Intel first learned of the Spectre vulnerabilities on June 1, but a confidential document shows the chipmaker didn't inform OEM partners until almost six months later.

Intel first learned of the Meltdown and Spectre vulnerabilities in June, but a confidential company memo indicates the chipmaker didn't inform OEM partners of one of the Spectre vulnerabilities until late November.

TechTarget sister publication LeMagIT obtained a technical advisory from the Intel Product Security Incident Response Team (PSIRT) regarding the chipmaker's disclosure plan for a Spectre vulnerability, CVE-2017-5715, which is a branch target injection attack. The document, which is marked "Intel Confidential," showed the initial disclosure of the flaw for OEM customers was on Nov. 29, 2017, under a confidential nondisclosure agreement.
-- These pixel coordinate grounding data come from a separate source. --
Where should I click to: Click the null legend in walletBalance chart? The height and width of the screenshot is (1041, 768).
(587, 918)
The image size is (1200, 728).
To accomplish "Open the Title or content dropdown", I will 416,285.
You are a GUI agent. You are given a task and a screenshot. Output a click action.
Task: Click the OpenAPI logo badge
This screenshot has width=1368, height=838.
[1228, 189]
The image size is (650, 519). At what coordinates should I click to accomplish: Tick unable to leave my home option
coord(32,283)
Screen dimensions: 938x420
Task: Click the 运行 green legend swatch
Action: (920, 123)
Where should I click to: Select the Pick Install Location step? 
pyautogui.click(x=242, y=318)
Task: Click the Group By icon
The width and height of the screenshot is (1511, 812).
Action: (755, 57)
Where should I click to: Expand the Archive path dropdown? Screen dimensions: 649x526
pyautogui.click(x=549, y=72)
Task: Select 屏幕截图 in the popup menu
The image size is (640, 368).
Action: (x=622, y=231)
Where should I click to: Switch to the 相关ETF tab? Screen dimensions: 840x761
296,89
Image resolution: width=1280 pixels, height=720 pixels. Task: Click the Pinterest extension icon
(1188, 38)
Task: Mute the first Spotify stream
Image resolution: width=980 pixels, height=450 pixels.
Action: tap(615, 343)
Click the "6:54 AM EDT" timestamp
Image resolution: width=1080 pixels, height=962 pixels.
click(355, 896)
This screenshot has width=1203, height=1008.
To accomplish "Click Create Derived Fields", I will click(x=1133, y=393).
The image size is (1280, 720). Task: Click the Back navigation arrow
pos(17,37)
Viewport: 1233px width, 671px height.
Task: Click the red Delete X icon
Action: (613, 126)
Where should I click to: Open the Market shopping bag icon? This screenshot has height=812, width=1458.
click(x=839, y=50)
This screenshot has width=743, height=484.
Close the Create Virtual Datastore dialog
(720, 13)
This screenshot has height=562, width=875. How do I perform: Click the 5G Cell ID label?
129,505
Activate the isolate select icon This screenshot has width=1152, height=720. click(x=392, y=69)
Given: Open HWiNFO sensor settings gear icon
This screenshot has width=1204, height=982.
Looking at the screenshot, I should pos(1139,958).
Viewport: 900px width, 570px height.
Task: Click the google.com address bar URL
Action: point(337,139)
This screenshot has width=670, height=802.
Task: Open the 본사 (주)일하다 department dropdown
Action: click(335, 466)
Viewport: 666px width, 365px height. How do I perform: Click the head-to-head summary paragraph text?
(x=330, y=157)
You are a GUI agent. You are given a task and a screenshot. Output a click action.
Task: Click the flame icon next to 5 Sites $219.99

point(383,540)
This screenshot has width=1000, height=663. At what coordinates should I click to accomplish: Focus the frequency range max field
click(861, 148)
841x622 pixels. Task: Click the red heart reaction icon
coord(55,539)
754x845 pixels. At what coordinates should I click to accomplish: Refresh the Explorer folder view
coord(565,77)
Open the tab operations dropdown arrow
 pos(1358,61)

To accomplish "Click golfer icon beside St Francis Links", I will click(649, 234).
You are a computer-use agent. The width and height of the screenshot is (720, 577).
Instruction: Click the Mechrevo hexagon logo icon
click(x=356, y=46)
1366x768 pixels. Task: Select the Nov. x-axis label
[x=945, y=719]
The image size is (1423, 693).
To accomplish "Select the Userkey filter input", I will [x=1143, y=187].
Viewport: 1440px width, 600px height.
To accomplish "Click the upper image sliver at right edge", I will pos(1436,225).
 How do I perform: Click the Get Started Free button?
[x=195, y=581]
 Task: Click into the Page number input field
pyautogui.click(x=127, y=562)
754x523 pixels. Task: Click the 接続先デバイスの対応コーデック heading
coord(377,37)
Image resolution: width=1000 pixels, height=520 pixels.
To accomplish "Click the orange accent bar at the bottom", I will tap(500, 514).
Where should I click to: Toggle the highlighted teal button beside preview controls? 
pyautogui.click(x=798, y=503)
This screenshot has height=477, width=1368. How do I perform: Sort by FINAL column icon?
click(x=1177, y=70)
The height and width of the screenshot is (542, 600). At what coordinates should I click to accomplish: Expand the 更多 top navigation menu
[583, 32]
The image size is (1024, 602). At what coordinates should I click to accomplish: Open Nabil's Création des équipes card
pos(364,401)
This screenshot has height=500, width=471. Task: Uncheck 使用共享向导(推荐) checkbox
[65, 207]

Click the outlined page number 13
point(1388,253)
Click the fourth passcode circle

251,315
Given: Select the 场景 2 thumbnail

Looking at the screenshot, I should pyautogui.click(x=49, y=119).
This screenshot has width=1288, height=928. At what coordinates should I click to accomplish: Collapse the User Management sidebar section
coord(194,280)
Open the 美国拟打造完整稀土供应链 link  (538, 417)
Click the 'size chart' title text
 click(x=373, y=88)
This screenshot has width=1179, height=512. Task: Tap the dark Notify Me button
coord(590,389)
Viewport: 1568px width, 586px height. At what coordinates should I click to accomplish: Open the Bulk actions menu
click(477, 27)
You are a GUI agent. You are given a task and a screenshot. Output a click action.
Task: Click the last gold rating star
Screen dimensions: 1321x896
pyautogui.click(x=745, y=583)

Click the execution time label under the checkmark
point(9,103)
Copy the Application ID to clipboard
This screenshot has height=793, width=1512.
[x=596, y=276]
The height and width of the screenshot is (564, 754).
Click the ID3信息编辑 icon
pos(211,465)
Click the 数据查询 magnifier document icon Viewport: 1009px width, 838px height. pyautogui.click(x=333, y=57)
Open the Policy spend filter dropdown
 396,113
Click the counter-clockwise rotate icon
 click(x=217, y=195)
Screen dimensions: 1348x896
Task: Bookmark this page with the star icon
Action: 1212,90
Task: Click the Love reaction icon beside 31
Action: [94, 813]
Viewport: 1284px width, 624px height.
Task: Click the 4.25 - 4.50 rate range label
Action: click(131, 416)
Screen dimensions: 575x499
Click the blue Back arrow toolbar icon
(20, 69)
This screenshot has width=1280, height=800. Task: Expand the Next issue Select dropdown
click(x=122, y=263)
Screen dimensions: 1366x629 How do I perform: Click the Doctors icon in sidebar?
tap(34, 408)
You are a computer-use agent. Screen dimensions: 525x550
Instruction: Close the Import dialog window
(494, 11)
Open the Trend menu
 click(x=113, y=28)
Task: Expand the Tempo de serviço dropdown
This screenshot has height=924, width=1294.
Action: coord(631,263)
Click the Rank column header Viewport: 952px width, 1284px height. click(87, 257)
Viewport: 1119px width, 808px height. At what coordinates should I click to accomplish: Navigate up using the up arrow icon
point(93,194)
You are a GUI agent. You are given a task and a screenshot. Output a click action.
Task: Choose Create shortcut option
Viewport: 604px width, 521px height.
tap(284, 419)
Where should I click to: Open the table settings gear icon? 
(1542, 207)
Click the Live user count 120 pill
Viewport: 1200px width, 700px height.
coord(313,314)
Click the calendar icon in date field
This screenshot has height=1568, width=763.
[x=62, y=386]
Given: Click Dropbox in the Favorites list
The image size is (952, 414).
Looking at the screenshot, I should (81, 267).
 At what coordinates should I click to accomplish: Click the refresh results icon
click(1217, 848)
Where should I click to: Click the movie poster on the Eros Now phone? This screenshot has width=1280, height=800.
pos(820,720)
In addition, the document showed the original planned public disclosure date of Jan. 9, 2018, which was preempted by industry speculation pointing to Meltdown and Spectre vulnerabilities.

"Intel's disclosure plan is designed to provide affected parties time to deploy mitigations for these issues prior to any planned public disclosure," the document stated.

Google Project Zero researcher Jann Horn notified Intel, AMD and ARM of the Spectre vulnerabilities on June 1. It's unclear why Intel didn't notify OEMs of the flaws until Nov. 29. Project Zero's issue tracker doesn't provide a complete timeline of events and only states that a "deadline grace" was granted on Aug. 7 to extend Google's 90-day disclosure deadline.

Intel security advisory

Intel did not respond to requests for comment.

The 11-page advisory, which was updated Dec. 20, 2017, contains a revision history for the planned microcode updates for the Spectre vulnerability. According to the advisory, which was viewed by SearchSecurity, the first round of Spectre microcode updates, including those for several Broadwell and Haswell products, was made available to third parties on Dec. 24.

The updates for Broadwell- and Haswell-based systems later proved to be problematic; Intel announced earlier this month that some client and data center systems running Broadwell and Haswell chips were experiencing "higher system reboots" after applying the updates. The chipmaker this week announced it was pulling the updates and urged OEMs, cloud providers, system builders and software vendors to stop deployment of the updates and wait for a new version.

"We have now identified the root cause for Broadwell and Haswell platforms, and made good progress in developing a solution to address it," wrote Navin Shenoy, vice president and general manager of Intel's Data Center Group. "We ask that our industry partners focus efforts on testing early versions of the updated solution so we can accelerate its release."

The confidential Intel documents also include a list of planned microcode updates scheduled for Dec. 2017 to Jan. 2018 for other Intel products such as Sandy Bridge and Ivy Bridge chips. The documents do not offer specific dates for these updates.

In the company's fourth quarter 2017 earnings call Thursday, Intel CEO Brian Krzanich told analysts Intel is preparing new processors that are immune to the Meltdown and Spectre vulnerabilities. "We are working to incorporate silicon-based changes to future products that will directly address the Spectre and Meltdown threats in hardware," he said. "Those products will begin appearing later this year."